CS:3620 Notes, Lecture 4, Spring 2018

When Unix development began in the late 1960s, the most common way for on-line users to interact with the computer was a Teletype. This combined a keyboard and printer in one unit, transmitting keypresses to the computer and printing whatever the computer sent back. Usually, what you typed was printed immediately, but this was under software control.

Computers had textual command languages where commands directed the computer to run programs. Very early during the development of Unix, a decision was made that the command language interpreter would be an application program, not an integral part of the operating system. This was an innovative decision with an important long term consequence: If users didn't like the command language interpreter that came with the system, they could write their own.

The first command language interpreter written for the Unix system was called sh, short for shell, the command shell. It was called a shell because, in some conceptual sense, it wrapped around the programs that users wanted to run. Ken Thompson, one of the designers of Unix, wrote the first version of sh, but Thompson had higher priorities, and development of sh was passed to Stephen Bourne, who released a significantly enhanced but compatible shell in 1977, still called sh.

When the University of California at Berkeley got a Unix source license, they began developing BSD Unix, the Berkeley Software Distribution. A grad student on the BSD project thought he could write a better shell, and he called his shell the C shell or csh, because it had a few programming features that were a bit more C-like than the programming features of the Bourne shell.

The Bourne shell was tied up in the AT&T Unix license, and as the move toward open software gained steam, Brian Fox wrote a compatable extension of the Bourne shell that he called the Bourne Again Shell or bash. Ken Greer at Carnegie Mellon University had experience with the command language of a different operating system, TENEX. He wrote a new version of csh extended with some features from TENEX, and called it tcsh.

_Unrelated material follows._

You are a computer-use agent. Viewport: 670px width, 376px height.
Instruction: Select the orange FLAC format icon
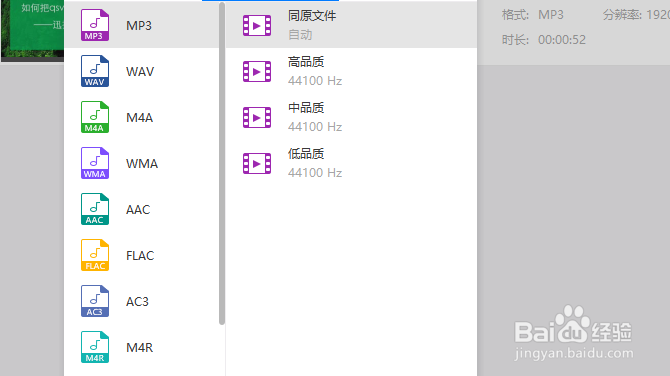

Today, the standard distributions of Linux and other systems descended from Unix include both tcsh and bash. Both support the basic command language of Ken Thompson's original shell, with incompatible extensions beyond this. When you open an interactive shell session on a Unix-like system, you can find out what shell you are using with the echo command by asking it to show you the value of $SHELL, a shell variable that holds the file name of the default shell for your user account:

[dwjones@fastx05 ~]$ echo $SHELL
/bin/tcsh
[dwjones@fastx05 ~]$

Note that this shows a full file name, not just the name of the shell. You can run a different shell on a one-off basis by simply typing the name of that shell:

[dwjones@fastx05 ~]$ bash
bash-4.4$ echo $SHELL
/bin/tcsh
bash-4.4$ exit
[dwjones@fastx05 ~]$

Notice that running a different shell doesn't change the values of variables like $SHELL. Also notice that the exit shell command terminates the current shell, returning control to whatever program launched it.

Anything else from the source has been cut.